Deiner Argmentation nach wäre sonst ein Adressoperator in C ein Hackertool, das sofort aus der Sprachdefninition entfernt gehört. Ich verstehe nicht wie du auf den Trichter kommst die Sichtbarkeitssteuerung sei als Sicherheitskonzept gedacht.

Es geht nicht um die Verhinderung von unauthorisierten Zugriffen ("Programmierer XYZ darf das nicht"), sondern um die Sicherstellung der korrekten Funktionalität seitens des Klassen-Designers. Wenn du z.B. meinst von außen mit irgendwelchen Hackentricks private Methoden von Instanzen meiner Klassen aufrufen zu müssen, musst du dich nicht wundern, wenn das Programm nicht mehr nach der Spezifikation arbeitet und schlimmstenfalls zu Datenverlust fehelrhaften Daten, Absturz, .. führt.

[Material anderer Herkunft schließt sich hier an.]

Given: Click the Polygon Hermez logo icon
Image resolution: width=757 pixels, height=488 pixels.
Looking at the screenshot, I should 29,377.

Dann beschwer dich aber nicht bei den Machern von Java oder mir, sondern frag dich selbst warum du meinst da drin rumpfriemeln zu müssen. Es ist nicht die Waffe die tötet, sondern der, der die Waffe bedient.

 

[AlArenal]

P.S.:

Ich weiß auch nicht was das nun mit Reverse Engineering zu tun haben soll. Wie willst du denn mittels Reflection aus deinem selbstgefertigten Java-Hacking-Tool an Daten in meiner laufenden Java-Anwendung kommen?

 

[Fischer]

"Es geht nicht um die Verhinderung von unauthorisierten Zugriffen ("Programmierer XYZ darf das nicht"), sondern um die Sicherstellung der korrekten Funktionalität seitens des Klassen-Designers. Wenn du z.B. meinst von außen mit irgendwelchen Hackentricks private Methoden von Instanzen meiner Klassen aufrufen zu müssen, musst du dich nicht wundern, wenn das Programm nicht mehr nach der Spezifikation arbeitet und schlimmstenfalls zu Datenverlust fehelrhaften Daten, Absturz, .. führt."

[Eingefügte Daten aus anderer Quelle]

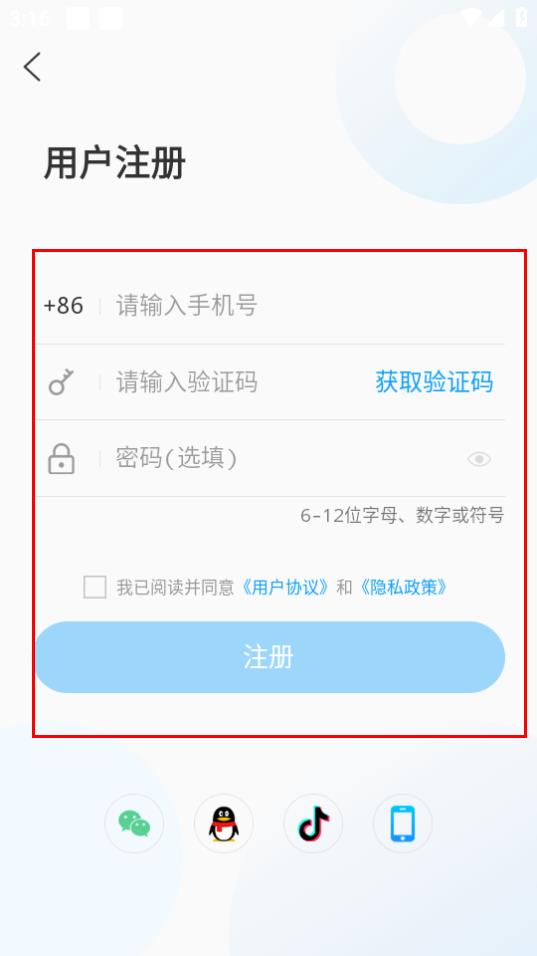Choose the blue phone login icon
Screen dimensions: 537x956
(x=403, y=823)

Hmm. Ich muß zugeben, da ist was dran.

An die Daten der laufenden Anwendung könnte ich prinzipiel nur dann kommen wenn ich zuvor eine Class-Datei austauschen würde. Dann könnte ich aber auch gleich die Datei austauschen, die die kritischen Daten beinhaltet, was dann auch nichts mehr mit Reflections zu tun hat. Aha. :applaus:

Nun ging es mir aber von vornherein auch gar nicht darum, irgendwas zu hacken, sondern etwas nicht hackbar zu machen. Welche Möglichkeiten habe ich denn da (vorausgesetzt meine Java-Applikation läuft auf einem Clientrechner)?
Wie kann ich den Austausch und das Decompilieren von class-Dateien verhindern?

 

[AlArenal]

Gar nicht. Du musst die class-Dateien übertragen, sonst können sie nicht ausgeführt werden und wenn du sie überträgtst, kann man sie clientseitig auf abfangen.

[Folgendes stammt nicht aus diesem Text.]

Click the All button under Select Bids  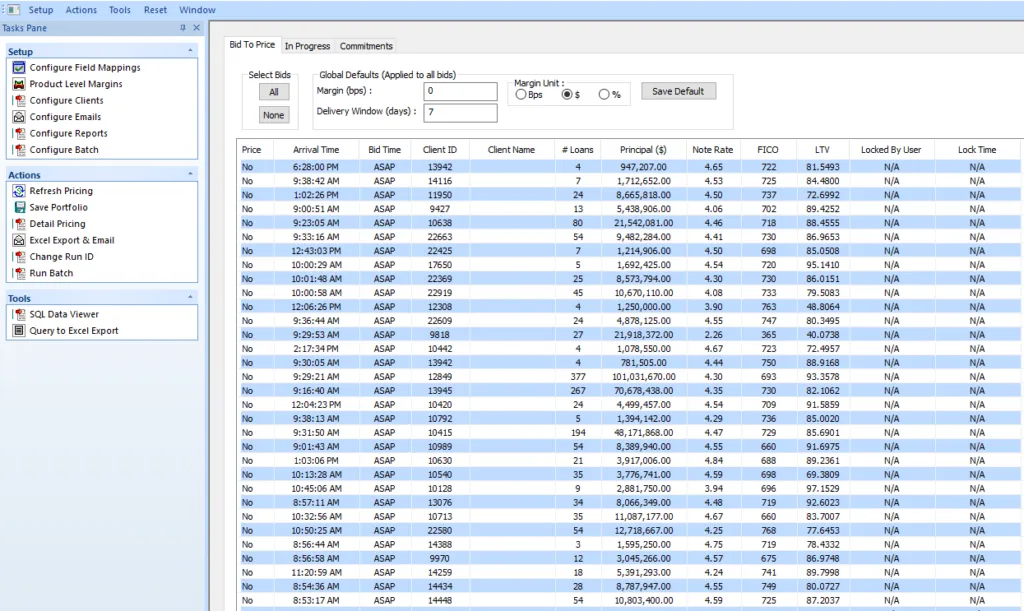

Die Dekompilation kannst du auch nicht verhindern. Zwar gibt es Obfuscatoren, aber die machen den Code nur schwerer lesbar. Da gibt es keine perfekte Methode, denn der Kram muss ja auch wieder in der VM verwendet werden können.

Absolute Sicherheit ist ein Trugschluss, ein Ziel das immer nur näherungsweise erreicht werden kann.